Sociedade

Ataques xenófobos: Sul-africanos incendeiam residências de moçambicanos e saqueiam bens

Manifestantes sul-africanos incendiaram esta terça-feira (30) residências de pelo menos 51 moçambicanos e saquearam os seus bens na sequência dos ataques xenófobos naquele país vizinho, com as autoridades a tentarem repatriar as vítimas.

“Pelo menos 51 cidadãos moçambicanos viram as suas residências incendiadas e perderam todos os seus bens na região de Mamelodi, em Pretória, no contexto da escalada de tensão associada ao dia 30 de Junho, data apontada por grupos anti-imigração na República da África do Sul como prazo para a saída de cidadãos estrangeiros em situação migratória irregular”, lê-se num comunicado do Gabinete de Informação de Moçambique (Gabinfo).

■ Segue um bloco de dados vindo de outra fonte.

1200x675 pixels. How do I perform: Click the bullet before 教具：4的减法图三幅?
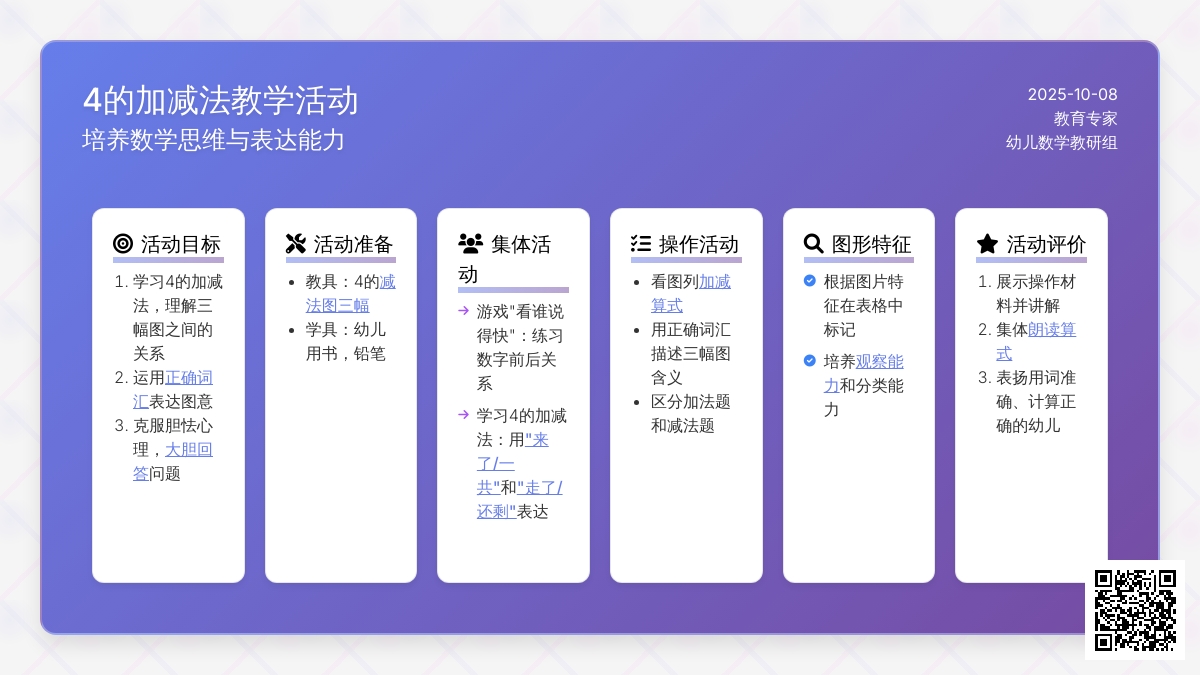(x=290, y=282)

Segundo o Gabinfo citado pelo SIC Notícias, as vítimas encontram-se sob protecção policial, estando já em curso diligências para o seu repatriamento a Moçambique, apontando ainda que continuam a ser reportados casos de intimidação e agressões contra cidadãos moçambicanos na região de Durban e outras áreas, “obrigando muitos a abandonar temporariamente as suas residências”.

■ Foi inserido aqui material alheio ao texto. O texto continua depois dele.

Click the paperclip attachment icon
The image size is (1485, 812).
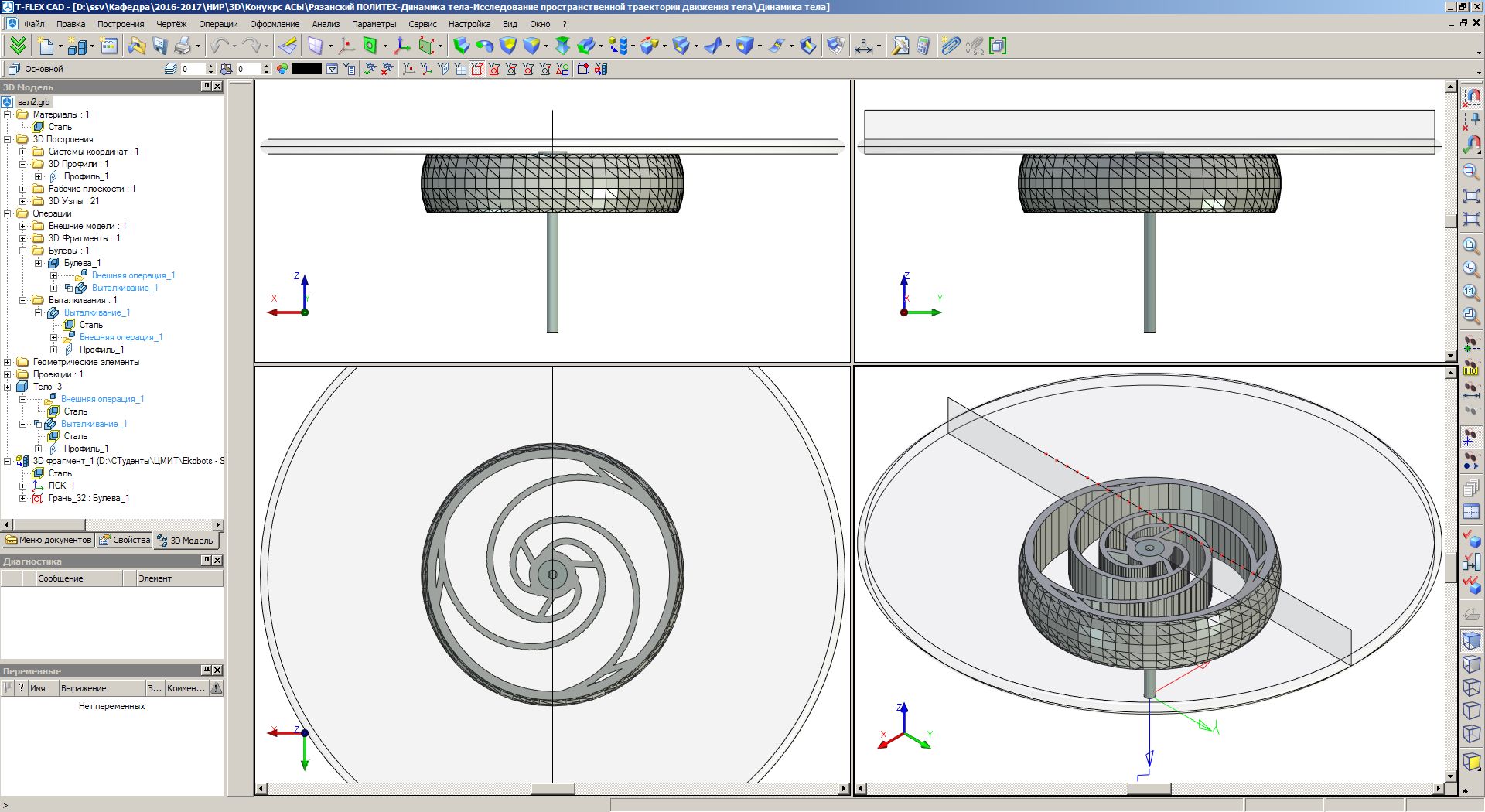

“O dia foi marcado por um ambiente de elevada tensão, reforço das medidas de segurança pública e manifestações localizadas em várias províncias daquele país”, refere o Gabinfo.

Manifestantes anti-imigração sul-africanos deram até 30 de Junho, ontem terça-feira, para todos os estrangeiros abandonarem o país e o Governo da África do Sul anunciou nos últimos dias restrições às políticas migratórias e o reforço da segurança.

O Gabinfo avança ainda que continuam a registar-se incidentes isolados de agressão, intimidação e deslocações forçadas de cidadãos estrangeiros, embora, reconheça, a violência generalizada temida pelas autoridades “não se tenha materializado à escala prevista”.

As manifestações ocorreram em Joanesburgo, Pretória, Cabo Ocidental, North West e KwaZulu-Natal, com forte presença policial, indica a fonte, descrevendo que em várias cidades, os estabelecimentos comerciais permaneceram encerrados e os transportes públicos funcionaram de forma condicionada, quando as missões diplomáticas de Moçambique acompanham a situação e continuam a prestar assistência às vítimas.